Collected data entries —
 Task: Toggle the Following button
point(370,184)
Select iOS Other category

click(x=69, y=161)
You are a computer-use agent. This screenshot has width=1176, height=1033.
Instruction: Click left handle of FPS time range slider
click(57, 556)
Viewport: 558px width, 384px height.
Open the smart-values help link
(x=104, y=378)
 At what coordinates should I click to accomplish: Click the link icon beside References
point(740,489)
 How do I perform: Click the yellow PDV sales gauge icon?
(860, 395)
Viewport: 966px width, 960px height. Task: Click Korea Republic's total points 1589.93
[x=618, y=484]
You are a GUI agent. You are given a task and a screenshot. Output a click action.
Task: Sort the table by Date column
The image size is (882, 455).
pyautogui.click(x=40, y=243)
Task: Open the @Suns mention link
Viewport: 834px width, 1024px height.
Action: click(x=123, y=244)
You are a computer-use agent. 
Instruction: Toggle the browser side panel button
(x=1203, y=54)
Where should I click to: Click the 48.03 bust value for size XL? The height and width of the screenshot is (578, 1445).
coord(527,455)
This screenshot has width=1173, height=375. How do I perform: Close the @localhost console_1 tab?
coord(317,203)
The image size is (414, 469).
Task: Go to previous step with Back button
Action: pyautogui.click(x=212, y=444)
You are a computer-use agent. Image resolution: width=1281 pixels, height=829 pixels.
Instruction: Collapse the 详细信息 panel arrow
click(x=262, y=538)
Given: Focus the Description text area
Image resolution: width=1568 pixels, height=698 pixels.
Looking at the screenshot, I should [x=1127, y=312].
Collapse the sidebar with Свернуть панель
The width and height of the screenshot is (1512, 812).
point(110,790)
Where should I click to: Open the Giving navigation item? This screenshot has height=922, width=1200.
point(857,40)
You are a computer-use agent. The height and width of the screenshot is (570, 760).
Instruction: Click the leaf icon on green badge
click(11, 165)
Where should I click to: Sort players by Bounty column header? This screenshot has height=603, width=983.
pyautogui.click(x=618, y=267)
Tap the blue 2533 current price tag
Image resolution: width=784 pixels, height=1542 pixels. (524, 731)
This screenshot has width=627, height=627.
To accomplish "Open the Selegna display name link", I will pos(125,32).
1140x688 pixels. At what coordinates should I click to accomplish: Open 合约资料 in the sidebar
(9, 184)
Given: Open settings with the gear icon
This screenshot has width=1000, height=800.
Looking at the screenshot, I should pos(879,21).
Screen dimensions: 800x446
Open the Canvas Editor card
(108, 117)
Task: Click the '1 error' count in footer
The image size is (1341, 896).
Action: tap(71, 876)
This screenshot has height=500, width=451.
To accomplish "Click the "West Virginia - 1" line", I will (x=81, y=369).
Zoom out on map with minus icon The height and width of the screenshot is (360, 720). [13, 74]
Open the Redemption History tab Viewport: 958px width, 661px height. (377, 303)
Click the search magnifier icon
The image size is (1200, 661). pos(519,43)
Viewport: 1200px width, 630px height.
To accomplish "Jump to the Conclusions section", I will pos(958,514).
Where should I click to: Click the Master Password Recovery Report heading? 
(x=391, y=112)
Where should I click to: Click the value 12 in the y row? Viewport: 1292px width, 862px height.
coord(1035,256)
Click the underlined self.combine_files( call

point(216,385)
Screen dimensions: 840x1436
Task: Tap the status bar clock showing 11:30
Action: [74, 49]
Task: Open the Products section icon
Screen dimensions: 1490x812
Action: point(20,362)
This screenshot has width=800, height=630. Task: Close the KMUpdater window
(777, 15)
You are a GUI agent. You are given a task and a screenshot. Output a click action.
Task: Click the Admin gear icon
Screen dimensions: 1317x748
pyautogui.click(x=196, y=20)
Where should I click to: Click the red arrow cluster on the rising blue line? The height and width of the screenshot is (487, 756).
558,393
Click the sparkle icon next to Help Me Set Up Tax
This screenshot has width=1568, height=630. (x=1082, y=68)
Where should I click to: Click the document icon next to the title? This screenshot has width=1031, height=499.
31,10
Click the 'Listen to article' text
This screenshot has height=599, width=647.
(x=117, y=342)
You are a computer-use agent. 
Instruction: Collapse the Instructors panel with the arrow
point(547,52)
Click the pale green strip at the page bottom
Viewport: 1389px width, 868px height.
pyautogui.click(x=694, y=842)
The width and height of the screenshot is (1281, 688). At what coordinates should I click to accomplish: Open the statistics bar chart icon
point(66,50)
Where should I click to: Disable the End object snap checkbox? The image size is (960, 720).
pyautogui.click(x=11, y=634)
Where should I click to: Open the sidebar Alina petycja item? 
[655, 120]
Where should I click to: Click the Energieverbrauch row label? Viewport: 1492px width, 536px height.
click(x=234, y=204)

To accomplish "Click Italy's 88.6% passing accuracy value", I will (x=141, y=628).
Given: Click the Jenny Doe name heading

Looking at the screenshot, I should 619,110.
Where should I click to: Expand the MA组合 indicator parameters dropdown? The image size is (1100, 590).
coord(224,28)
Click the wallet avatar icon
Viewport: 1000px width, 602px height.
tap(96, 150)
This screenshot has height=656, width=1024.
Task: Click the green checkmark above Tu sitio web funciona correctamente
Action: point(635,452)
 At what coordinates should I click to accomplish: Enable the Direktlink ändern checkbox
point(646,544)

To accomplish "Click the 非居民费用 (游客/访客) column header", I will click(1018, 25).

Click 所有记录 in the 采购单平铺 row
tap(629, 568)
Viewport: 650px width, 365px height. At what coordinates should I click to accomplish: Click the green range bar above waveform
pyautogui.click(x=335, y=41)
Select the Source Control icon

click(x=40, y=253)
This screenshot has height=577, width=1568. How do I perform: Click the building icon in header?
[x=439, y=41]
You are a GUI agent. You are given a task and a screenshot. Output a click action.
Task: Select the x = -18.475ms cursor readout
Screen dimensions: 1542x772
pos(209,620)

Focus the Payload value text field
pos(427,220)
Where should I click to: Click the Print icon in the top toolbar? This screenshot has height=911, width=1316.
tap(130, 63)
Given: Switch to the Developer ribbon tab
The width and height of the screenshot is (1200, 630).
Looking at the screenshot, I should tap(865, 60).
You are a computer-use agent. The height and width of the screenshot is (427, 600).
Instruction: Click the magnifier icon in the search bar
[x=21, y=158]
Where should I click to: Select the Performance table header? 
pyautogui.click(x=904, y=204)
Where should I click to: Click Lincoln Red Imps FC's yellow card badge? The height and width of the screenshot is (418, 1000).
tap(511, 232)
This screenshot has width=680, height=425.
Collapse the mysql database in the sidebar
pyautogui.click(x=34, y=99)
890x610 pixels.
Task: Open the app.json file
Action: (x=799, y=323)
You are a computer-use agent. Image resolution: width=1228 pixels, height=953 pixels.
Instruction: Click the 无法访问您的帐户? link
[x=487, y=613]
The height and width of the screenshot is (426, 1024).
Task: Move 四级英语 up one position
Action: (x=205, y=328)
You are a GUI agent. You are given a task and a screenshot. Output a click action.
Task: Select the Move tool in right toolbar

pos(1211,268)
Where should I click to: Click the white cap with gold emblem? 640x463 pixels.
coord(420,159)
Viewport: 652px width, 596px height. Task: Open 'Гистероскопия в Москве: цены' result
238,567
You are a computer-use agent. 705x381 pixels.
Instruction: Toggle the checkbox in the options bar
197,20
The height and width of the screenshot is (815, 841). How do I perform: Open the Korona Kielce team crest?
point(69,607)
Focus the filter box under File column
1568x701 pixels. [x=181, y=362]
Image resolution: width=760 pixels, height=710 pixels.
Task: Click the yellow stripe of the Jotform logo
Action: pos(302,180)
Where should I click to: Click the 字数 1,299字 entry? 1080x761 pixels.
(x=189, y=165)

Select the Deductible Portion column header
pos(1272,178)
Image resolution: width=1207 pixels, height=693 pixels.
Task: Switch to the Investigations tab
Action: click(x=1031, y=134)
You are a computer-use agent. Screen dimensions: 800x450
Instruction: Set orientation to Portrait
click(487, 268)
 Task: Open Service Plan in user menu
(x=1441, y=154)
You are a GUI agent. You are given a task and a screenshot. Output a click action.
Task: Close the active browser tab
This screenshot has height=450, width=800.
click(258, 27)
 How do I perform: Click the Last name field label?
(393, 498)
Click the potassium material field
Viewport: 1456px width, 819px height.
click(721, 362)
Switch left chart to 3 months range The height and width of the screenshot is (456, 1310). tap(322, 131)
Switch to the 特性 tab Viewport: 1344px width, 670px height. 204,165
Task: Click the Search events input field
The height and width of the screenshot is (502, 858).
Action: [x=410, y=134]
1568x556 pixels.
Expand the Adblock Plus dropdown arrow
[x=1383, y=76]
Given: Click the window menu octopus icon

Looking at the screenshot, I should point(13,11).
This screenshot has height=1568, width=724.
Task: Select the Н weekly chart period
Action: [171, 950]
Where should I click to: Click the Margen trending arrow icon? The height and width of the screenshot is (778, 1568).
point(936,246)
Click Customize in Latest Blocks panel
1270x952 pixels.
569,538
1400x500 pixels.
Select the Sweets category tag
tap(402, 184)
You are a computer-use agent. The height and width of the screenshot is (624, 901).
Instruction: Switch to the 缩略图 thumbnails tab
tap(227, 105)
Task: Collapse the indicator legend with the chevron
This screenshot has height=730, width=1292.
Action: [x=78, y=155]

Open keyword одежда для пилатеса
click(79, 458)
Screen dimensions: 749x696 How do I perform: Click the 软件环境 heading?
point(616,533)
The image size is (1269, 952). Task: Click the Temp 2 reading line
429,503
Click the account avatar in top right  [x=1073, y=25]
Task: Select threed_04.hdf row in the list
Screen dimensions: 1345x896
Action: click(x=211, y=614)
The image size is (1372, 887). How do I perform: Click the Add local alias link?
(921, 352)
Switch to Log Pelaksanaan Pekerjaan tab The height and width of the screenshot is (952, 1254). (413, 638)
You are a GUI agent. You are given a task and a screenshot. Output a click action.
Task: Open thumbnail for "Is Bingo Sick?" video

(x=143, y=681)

Problem description —
Would you copy, unchanged, the stretch of the records above that begins at the line containing "Task: Open the Products section icon" and ends at the line containing "Task: Click the Admin gear icon", and only that?

Your response —
Task: Open the Products section icon
Screen dimensions: 1490x812
Action: point(20,362)
This screenshot has width=800, height=630. Task: Close the KMUpdater window
(777, 15)
You are a GUI agent. You are given a task and a screenshot. Output a click action.
Task: Click the Admin gear icon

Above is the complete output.